Noite de terror: barraco com plumas e paetês

    Depois de insistentes toques na campainha, abro a janela. Através das grades do portão, vejo as portas de um carro se abrir e, dele, uma profusão de cores cintilantes e gestos espalhafatosos. Figura gorda, traços indígenas – de longe, não dá pra saber se homem ou mulher –, trajando camisa rosa em degradê, grita com voz afetada:

    – Estamos aqui para reclamar em nome da classe; podemos entrar?

    Não sei a que classe a pessoa se refere. Sou contra visitas não anunciadas. E o que vizinhos falariam depois de ver aquelas coisas invadindo meu espaço em plena madrugada?

    Acendo um cigarro e peço-lhes que me liguem pela manhã. Proponho fazermos lanche em lugar discreto, onde eu pudesse ouvir reclamações e argumentos.

    De lá detrás, um dos visitantes, alto, sessentão, cabelos acaju e barba bem desenhada, propõe: “Vamos embora, meninos. Esse velho não tá com nada”.

    Antes que puxasse a última baforada de meu cigarro e fechasse a janela, outro veículo estaciona ao lado do primeiro. Dele, surge uma mulher feiosa, cara-de-cachimbo-cru, corpo talhado com machado, que grita: “É com o senhor mesmo que nós queremos falar!”

    “Ai, meu Deus, será que esse povo tá na porta certa?”, pensei. Digo à parente de Madame Min que estava dormindo, informo-lhe o número de meu celular e peço-lhe que me ligue pela manhã. “Não muito cedo, claro”.

    Os ocupantes do primeiro carro iniciam discussão com a bruxa do segundo. Acho que se conhecem. A mulher se diz defensora dos direitos e dos bons costumes; a figura estranha – aquela que eu não sei se é homem ou mulher – afirma ser homossexual assumido e que ninguém tem nada com isso. O bate-boca continua. E eu continuo sem saber se a figura foi registrada como macho ou como fêmea, pois, sabemos, homossexual pode pertencer a qualquer gênero.
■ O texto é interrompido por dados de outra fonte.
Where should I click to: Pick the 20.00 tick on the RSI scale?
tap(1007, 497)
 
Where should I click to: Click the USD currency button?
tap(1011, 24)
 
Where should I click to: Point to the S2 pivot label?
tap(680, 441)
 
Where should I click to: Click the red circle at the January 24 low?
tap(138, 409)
    O barraco está armado. Imagino que tipo de comentários esse quiproquó vai render a meu respeito.

    Resolvo ignorar a pequena turba. Puxo nova tragada de novo cigarro que acendi sem me dar conta e, antes de jogar fora a guimba, vejo estacionar à frente de minha casa um terceiro veículo; nele, a inscrição “Associação dos Sambistas e Pagodeiros de Roraima”. Conversei com meus botões: “Agora deu. O carnaval está feito...”
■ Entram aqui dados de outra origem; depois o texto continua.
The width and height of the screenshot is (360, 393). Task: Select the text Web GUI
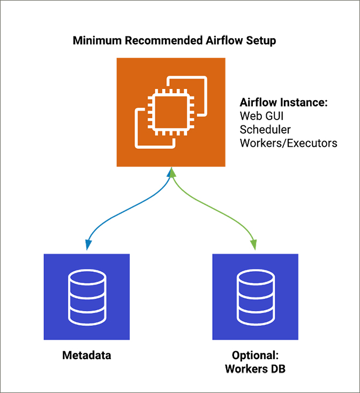click(x=260, y=116)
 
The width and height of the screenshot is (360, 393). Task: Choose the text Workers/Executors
click(x=288, y=143)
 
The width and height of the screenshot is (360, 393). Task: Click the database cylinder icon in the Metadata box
click(x=86, y=296)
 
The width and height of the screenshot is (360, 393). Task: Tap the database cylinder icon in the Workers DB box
click(x=255, y=296)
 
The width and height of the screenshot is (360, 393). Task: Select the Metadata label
click(x=86, y=355)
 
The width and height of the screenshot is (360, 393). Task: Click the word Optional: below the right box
click(x=255, y=355)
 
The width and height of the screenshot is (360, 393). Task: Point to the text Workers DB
click(x=255, y=369)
    Algumas luzes se acendem nas casas vizinhas, silhuetas se desenham em cortinas, cachorros latem. Meu celular toca escandalosamente. Estiro o braço e, ao procurar identificar a origem da chamada, vejo piscando no display: “ALARME, 8H30; OPÇÕES: DESLIGAR, SONECA”. Desperto, desligo o despertador, olho pro teto, e eu, que não creio, dou graças a Deus por tudo não ter passado de pesadelo.